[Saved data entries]
►

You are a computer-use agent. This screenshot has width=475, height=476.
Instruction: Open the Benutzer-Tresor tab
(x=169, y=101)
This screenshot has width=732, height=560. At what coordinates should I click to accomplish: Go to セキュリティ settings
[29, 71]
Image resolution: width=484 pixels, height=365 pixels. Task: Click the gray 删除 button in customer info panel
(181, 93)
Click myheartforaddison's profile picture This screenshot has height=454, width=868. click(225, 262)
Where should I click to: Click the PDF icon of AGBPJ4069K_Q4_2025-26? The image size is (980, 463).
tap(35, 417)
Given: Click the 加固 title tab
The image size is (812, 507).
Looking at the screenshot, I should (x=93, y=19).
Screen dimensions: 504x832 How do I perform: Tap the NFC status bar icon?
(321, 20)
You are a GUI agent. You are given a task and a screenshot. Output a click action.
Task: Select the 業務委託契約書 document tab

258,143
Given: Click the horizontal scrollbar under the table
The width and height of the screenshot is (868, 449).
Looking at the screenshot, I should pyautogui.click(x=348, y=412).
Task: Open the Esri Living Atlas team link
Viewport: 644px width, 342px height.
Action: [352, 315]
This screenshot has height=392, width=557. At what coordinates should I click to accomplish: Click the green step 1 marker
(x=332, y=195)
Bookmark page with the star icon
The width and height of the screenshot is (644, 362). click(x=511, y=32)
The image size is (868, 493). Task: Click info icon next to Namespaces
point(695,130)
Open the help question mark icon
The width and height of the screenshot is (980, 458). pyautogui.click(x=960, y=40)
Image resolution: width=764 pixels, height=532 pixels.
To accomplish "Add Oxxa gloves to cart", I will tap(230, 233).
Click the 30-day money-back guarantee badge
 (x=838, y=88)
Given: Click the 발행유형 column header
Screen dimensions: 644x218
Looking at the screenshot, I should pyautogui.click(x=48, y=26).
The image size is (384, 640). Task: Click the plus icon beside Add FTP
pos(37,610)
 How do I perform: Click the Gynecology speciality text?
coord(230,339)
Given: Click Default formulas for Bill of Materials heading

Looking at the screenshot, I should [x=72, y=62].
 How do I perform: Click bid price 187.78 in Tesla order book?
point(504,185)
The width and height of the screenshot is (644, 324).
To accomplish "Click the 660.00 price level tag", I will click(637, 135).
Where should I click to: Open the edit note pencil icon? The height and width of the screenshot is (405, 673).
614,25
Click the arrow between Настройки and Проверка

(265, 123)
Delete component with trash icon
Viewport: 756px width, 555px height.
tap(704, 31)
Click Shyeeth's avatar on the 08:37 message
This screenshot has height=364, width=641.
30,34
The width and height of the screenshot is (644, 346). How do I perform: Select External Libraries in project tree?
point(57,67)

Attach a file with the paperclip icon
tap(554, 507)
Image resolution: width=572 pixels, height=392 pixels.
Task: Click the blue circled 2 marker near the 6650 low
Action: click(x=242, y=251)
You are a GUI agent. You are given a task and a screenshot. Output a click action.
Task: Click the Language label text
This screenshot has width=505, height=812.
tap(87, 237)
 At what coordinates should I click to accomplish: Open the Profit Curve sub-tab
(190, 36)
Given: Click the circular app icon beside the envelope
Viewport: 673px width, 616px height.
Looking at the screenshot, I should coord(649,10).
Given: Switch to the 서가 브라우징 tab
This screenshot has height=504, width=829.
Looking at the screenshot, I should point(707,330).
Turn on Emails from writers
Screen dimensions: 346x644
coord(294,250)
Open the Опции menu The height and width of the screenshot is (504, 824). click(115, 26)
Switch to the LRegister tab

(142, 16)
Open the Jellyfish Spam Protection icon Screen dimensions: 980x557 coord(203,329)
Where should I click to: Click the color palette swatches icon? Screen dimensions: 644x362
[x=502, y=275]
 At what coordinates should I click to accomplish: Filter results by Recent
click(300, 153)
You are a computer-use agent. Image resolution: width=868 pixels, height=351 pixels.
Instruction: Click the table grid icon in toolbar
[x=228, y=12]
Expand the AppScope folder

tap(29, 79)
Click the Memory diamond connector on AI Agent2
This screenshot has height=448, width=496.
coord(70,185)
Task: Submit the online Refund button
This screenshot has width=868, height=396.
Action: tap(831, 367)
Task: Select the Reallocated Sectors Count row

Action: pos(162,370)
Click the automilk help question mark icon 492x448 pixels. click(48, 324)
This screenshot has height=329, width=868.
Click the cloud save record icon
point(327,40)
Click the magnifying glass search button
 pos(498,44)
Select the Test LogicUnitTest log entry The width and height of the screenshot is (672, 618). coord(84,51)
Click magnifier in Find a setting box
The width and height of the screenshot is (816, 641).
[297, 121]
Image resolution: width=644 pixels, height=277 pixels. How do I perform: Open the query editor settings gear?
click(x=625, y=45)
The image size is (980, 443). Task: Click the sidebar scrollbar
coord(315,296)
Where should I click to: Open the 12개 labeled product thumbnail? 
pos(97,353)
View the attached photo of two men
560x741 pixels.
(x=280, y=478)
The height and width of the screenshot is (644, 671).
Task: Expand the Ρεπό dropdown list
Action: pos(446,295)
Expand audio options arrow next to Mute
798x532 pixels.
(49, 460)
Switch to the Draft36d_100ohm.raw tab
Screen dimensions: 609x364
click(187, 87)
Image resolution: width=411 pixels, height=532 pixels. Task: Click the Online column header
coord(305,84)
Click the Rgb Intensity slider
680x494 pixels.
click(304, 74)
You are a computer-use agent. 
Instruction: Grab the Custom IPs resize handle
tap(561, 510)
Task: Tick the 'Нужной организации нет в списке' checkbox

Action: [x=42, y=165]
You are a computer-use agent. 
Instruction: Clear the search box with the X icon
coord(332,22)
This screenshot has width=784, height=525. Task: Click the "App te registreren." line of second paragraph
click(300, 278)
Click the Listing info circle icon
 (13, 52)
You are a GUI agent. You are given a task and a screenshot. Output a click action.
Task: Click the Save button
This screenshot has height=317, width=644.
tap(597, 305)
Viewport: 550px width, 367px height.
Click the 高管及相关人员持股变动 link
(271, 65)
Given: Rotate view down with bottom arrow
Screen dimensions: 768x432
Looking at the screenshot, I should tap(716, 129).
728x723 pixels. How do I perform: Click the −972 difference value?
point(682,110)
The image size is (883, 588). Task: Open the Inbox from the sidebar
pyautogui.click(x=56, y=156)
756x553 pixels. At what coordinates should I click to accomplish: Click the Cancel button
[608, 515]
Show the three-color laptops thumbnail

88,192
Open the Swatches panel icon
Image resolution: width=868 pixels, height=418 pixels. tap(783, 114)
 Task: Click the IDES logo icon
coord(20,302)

◄

◆ BRIEF:
Retype the records above without changing a single word.

◆ YOUR SOLUTION:
You are a computer-use agent. This screenshot has width=475, height=476.
Instruction: Open the Benutzer-Tresor tab
(x=169, y=101)
This screenshot has width=732, height=560. At what coordinates should I click to accomplish: Go to セキュリティ settings
[29, 71]
Image resolution: width=484 pixels, height=365 pixels. Task: Click the gray 删除 button in customer info panel
(181, 93)
Click myheartforaddison's profile picture This screenshot has height=454, width=868. click(225, 262)
Where should I click to: Click the PDF icon of AGBPJ4069K_Q4_2025-26? The image size is (980, 463).
tap(35, 417)
Given: Click the 加固 title tab
The image size is (812, 507).
Looking at the screenshot, I should (x=93, y=19).
Screen dimensions: 504x832 How do I perform: Tap the NFC status bar icon?
(321, 20)
You are a GUI agent. You are given a task and a screenshot. Output a click action.
Task: Select the 業務委託契約書 document tab

258,143
Given: Click the horizontal scrollbar under the table
The width and height of the screenshot is (868, 449).
Looking at the screenshot, I should pyautogui.click(x=348, y=412).
Task: Open the Esri Living Atlas team link
Viewport: 644px width, 342px height.
Action: [352, 315]
This screenshot has height=392, width=557. At what coordinates should I click to accomplish: Click the green step 1 marker
(x=332, y=195)
Bookmark page with the star icon
The width and height of the screenshot is (644, 362). click(x=511, y=32)
The image size is (868, 493). Task: Click info icon next to Namespaces
point(695,130)
Open the help question mark icon
The width and height of the screenshot is (980, 458). pyautogui.click(x=960, y=40)
Image resolution: width=764 pixels, height=532 pixels.
To accomplish "Add Oxxa gloves to cart", I will tap(230, 233).
Click the 30-day money-back guarantee badge
 (x=838, y=88)
Given: Click the 발행유형 column header
Screen dimensions: 644x218
Looking at the screenshot, I should pyautogui.click(x=48, y=26).
The image size is (384, 640). Task: Click the plus icon beside Add FTP
pos(37,610)
 How do I perform: Click the Gynecology speciality text?
coord(230,339)
Given: Click Default formulas for Bill of Materials heading

Looking at the screenshot, I should [x=72, y=62].
 How do I perform: Click bid price 187.78 in Tesla order book?
point(504,185)
The width and height of the screenshot is (644, 324).
To accomplish "Click the 660.00 price level tag", I will click(637, 135).
Where should I click to: Open the edit note pencil icon? The height and width of the screenshot is (405, 673).
614,25
Click the arrow between Настройки and Проверка

(265, 123)
Delete component with trash icon
Viewport: 756px width, 555px height.
tap(704, 31)
Click Shyeeth's avatar on the 08:37 message
This screenshot has height=364, width=641.
30,34
The width and height of the screenshot is (644, 346). How do I perform: Select External Libraries in project tree?
point(57,67)

Attach a file with the paperclip icon
tap(554, 507)
Image resolution: width=572 pixels, height=392 pixels.
Task: Click the blue circled 2 marker near the 6650 low
Action: click(x=242, y=251)
You are a GUI agent. You are given a task and a screenshot. Output a click action.
Task: Click the Language label text
This screenshot has width=505, height=812.
tap(87, 237)
 At what coordinates should I click to accomplish: Open the Profit Curve sub-tab
(190, 36)
Given: Click the circular app icon beside the envelope
Viewport: 673px width, 616px height.
Looking at the screenshot, I should coord(649,10).
Given: Switch to the 서가 브라우징 tab
This screenshot has height=504, width=829.
Looking at the screenshot, I should point(707,330).
Turn on Emails from writers
Screen dimensions: 346x644
coord(294,250)
Open the Опции menu The height and width of the screenshot is (504, 824). click(115, 26)
Switch to the LRegister tab

(142, 16)
Open the Jellyfish Spam Protection icon Screen dimensions: 980x557 coord(203,329)
Where should I click to: Click the color palette swatches icon? Screen dimensions: 644x362
[x=502, y=275]
 At what coordinates should I click to accomplish: Filter results by Recent
click(300, 153)
You are a computer-use agent. Image resolution: width=868 pixels, height=351 pixels.
Instruction: Click the table grid icon in toolbar
[x=228, y=12]
Expand the AppScope folder

tap(29, 79)
Click the Memory diamond connector on AI Agent2
This screenshot has height=448, width=496.
coord(70,185)
Task: Submit the online Refund button
This screenshot has width=868, height=396.
Action: tap(831, 367)
Task: Select the Reallocated Sectors Count row

Action: pos(162,370)
Click the automilk help question mark icon 492x448 pixels. click(48, 324)
This screenshot has height=329, width=868.
Click the cloud save record icon
point(327,40)
Click the magnifying glass search button
 pos(498,44)
Select the Test LogicUnitTest log entry The width and height of the screenshot is (672, 618). coord(84,51)
Click magnifier in Find a setting box
The width and height of the screenshot is (816, 641).
[297, 121]
Image resolution: width=644 pixels, height=277 pixels. How do I perform: Open the query editor settings gear?
click(x=625, y=45)
The image size is (980, 443). Task: Click the sidebar scrollbar
coord(315,296)
Where should I click to: Open the 12개 labeled product thumbnail? 
pos(97,353)
View the attached photo of two men
560x741 pixels.
(x=280, y=478)
The height and width of the screenshot is (644, 671).
Task: Expand the Ρεπό dropdown list
Action: pos(446,295)
Expand audio options arrow next to Mute
798x532 pixels.
(49, 460)
Switch to the Draft36d_100ohm.raw tab
Screen dimensions: 609x364
click(187, 87)
Image resolution: width=411 pixels, height=532 pixels. Task: Click the Online column header
coord(305,84)
Click the Rgb Intensity slider
680x494 pixels.
click(304, 74)
You are a computer-use agent. 
Instruction: Grab the Custom IPs resize handle
tap(561, 510)
Task: Tick the 'Нужной организации нет в списке' checkbox

Action: [x=42, y=165]
You are a computer-use agent. 
Instruction: Clear the search box with the X icon
coord(332,22)
This screenshot has width=784, height=525. Task: Click the "App te registreren." line of second paragraph
click(300, 278)
Click the Listing info circle icon
 (13, 52)
You are a GUI agent. You are given a task and a screenshot. Output a click action.
Task: Click the Save button
This screenshot has height=317, width=644.
tap(597, 305)
Viewport: 550px width, 367px height.
Click the 高管及相关人员持股变动 link
(271, 65)
Given: Rotate view down with bottom arrow
Screen dimensions: 768x432
Looking at the screenshot, I should tap(716, 129).
728x723 pixels. How do I perform: Click the −972 difference value?
point(682,110)
The image size is (883, 588). Task: Open the Inbox from the sidebar
pyautogui.click(x=56, y=156)
756x553 pixels. At what coordinates should I click to accomplish: Click the Cancel button
[608, 515]
Show the three-color laptops thumbnail

88,192
Open the Swatches panel icon
Image resolution: width=868 pixels, height=418 pixels. tap(783, 114)
 Task: Click the IDES logo icon
coord(20,302)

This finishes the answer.